(Pixel coordinate grounding data)
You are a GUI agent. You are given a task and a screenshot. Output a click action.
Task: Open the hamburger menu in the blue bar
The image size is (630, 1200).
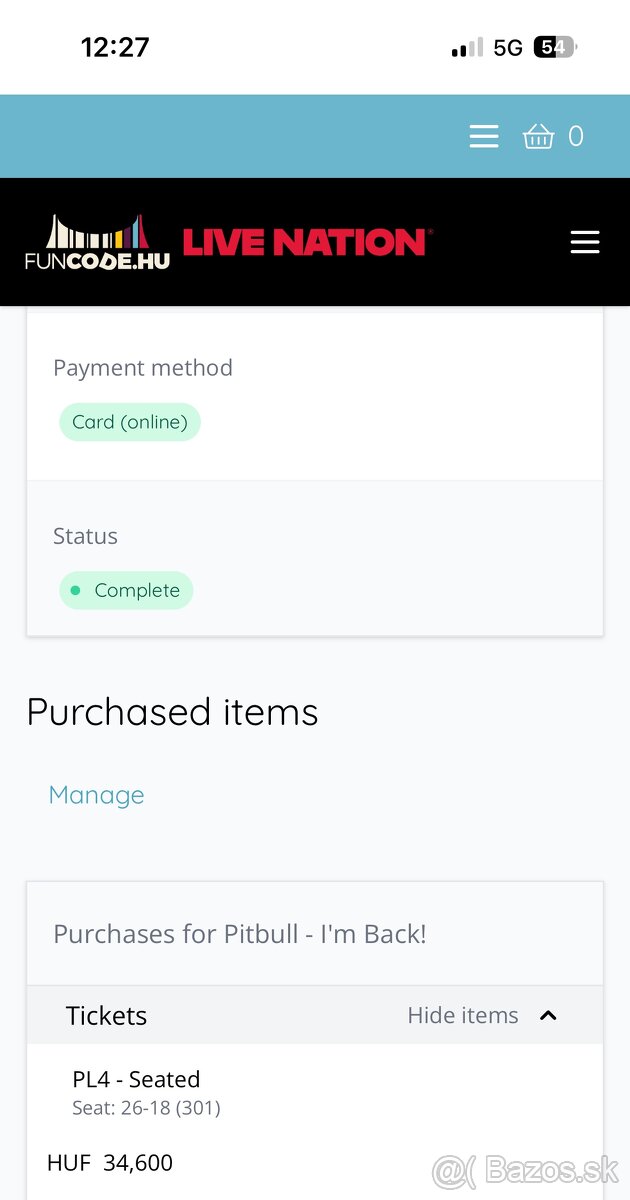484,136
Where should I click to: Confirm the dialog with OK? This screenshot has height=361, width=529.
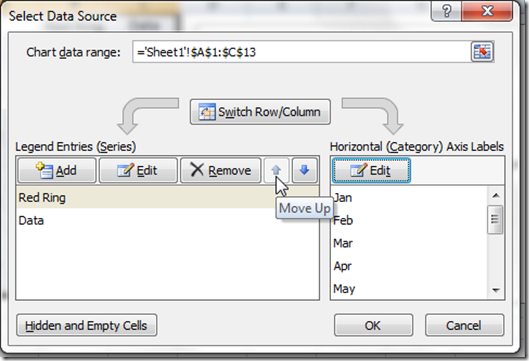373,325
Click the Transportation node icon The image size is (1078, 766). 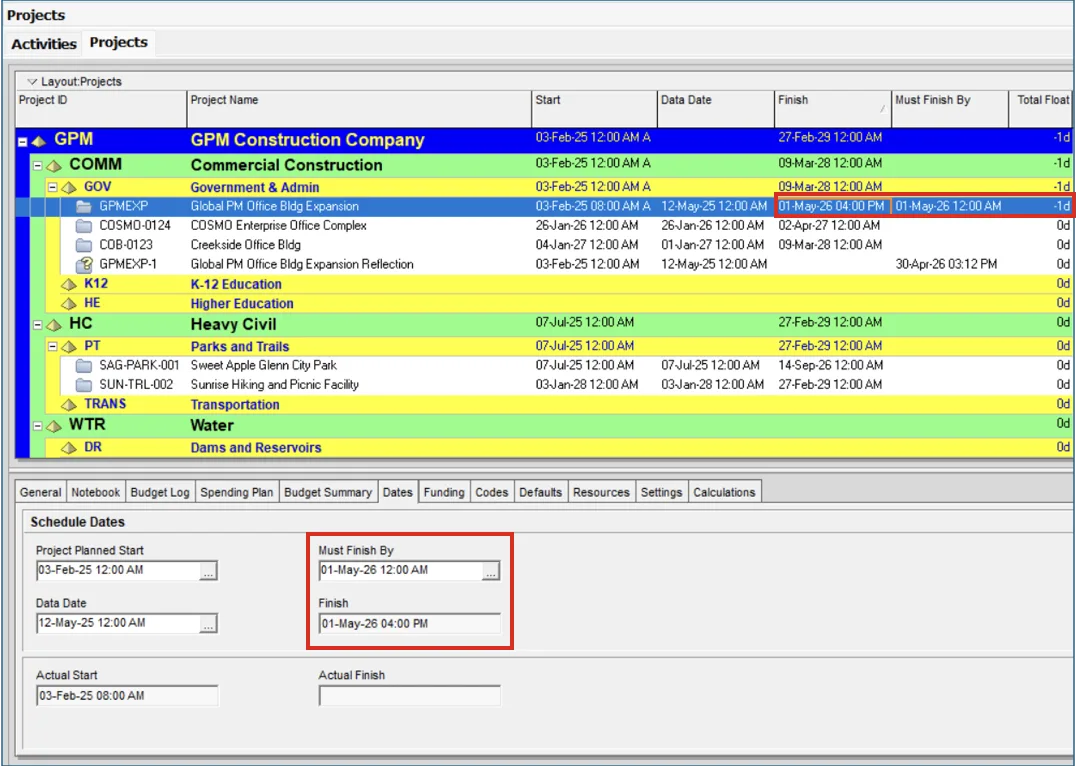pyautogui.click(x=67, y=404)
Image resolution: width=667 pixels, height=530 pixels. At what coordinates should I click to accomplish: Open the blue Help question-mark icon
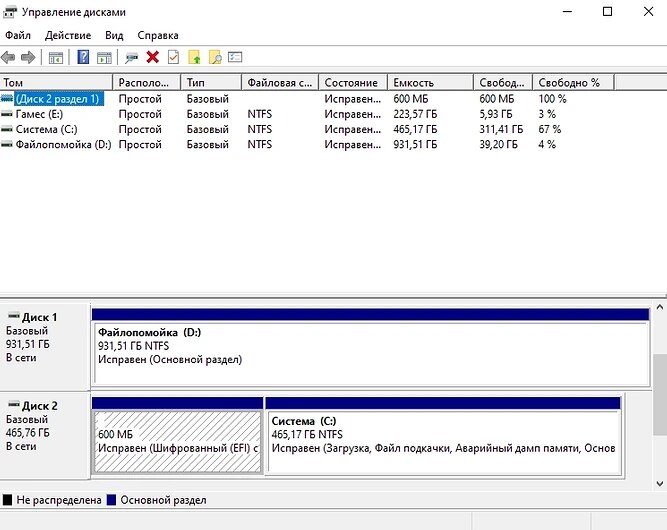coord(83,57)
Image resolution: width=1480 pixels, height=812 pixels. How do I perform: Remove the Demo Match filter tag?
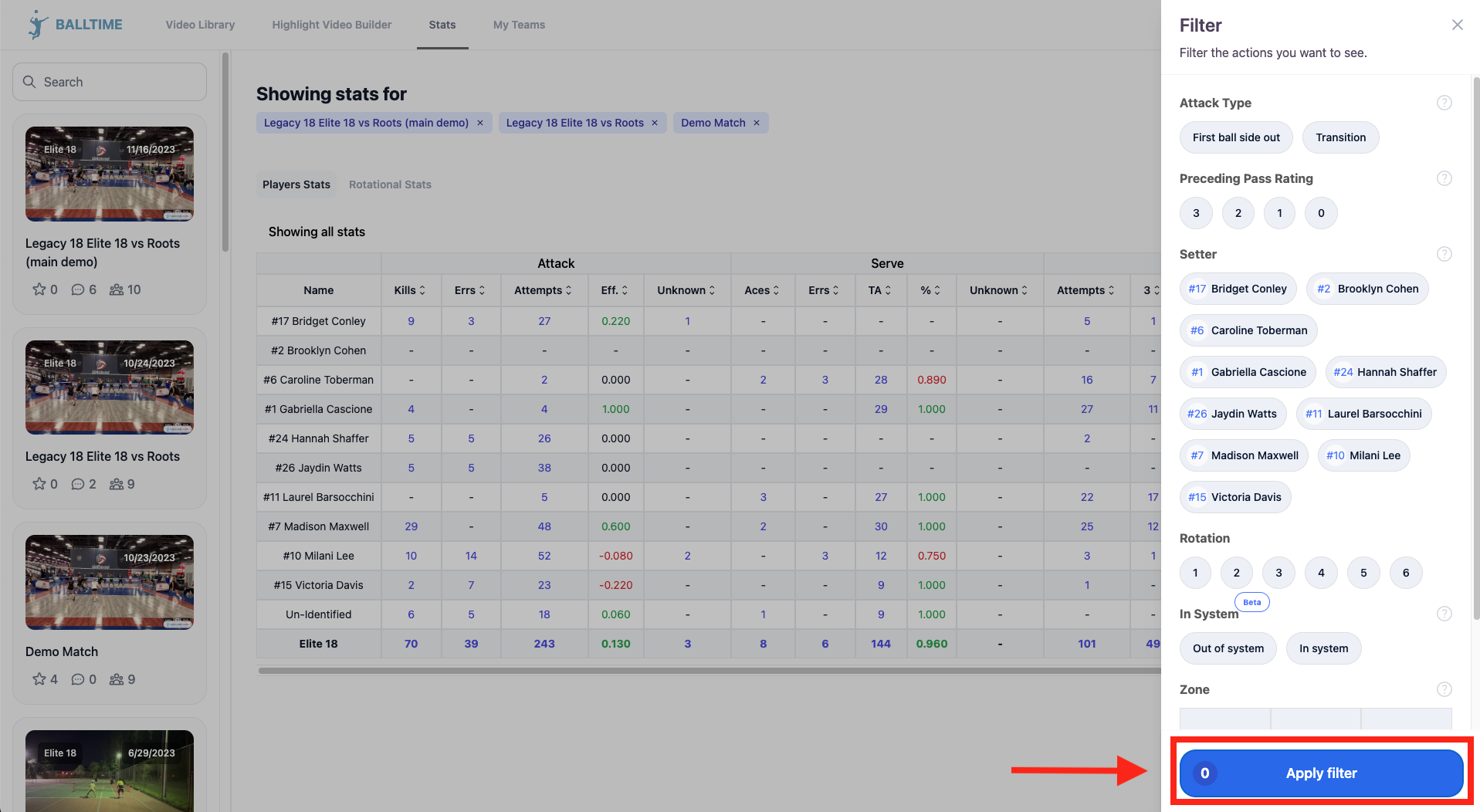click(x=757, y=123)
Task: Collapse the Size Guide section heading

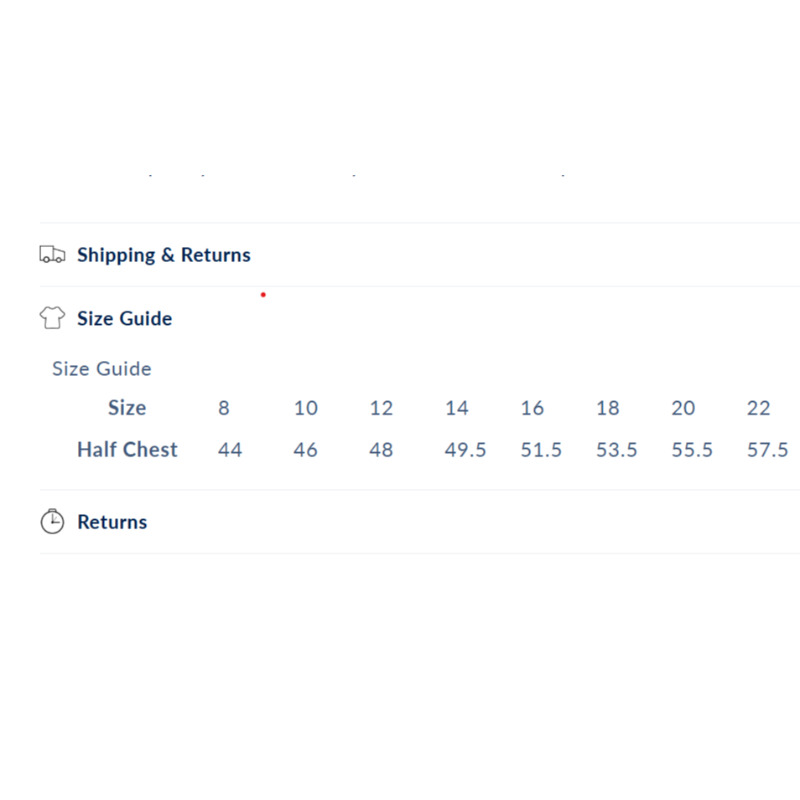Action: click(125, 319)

_What the task asks:_ A word-for-word copy is required of the lines above from the line with "Image resolution: width=667" through the last line of the data; no other lines and no pictures belong in it.

_Answer box:_
Image resolution: width=667 pixels, height=530 pixels. At what coordinates should I click to accomplish: Open the blue Help question-mark icon
coord(83,57)
Image resolution: width=1480 pixels, height=812 pixels. How do I perform: Remove the Demo Match filter tag?
click(x=757, y=123)
Task: Collapse the Size Guide section heading

Action: click(125, 319)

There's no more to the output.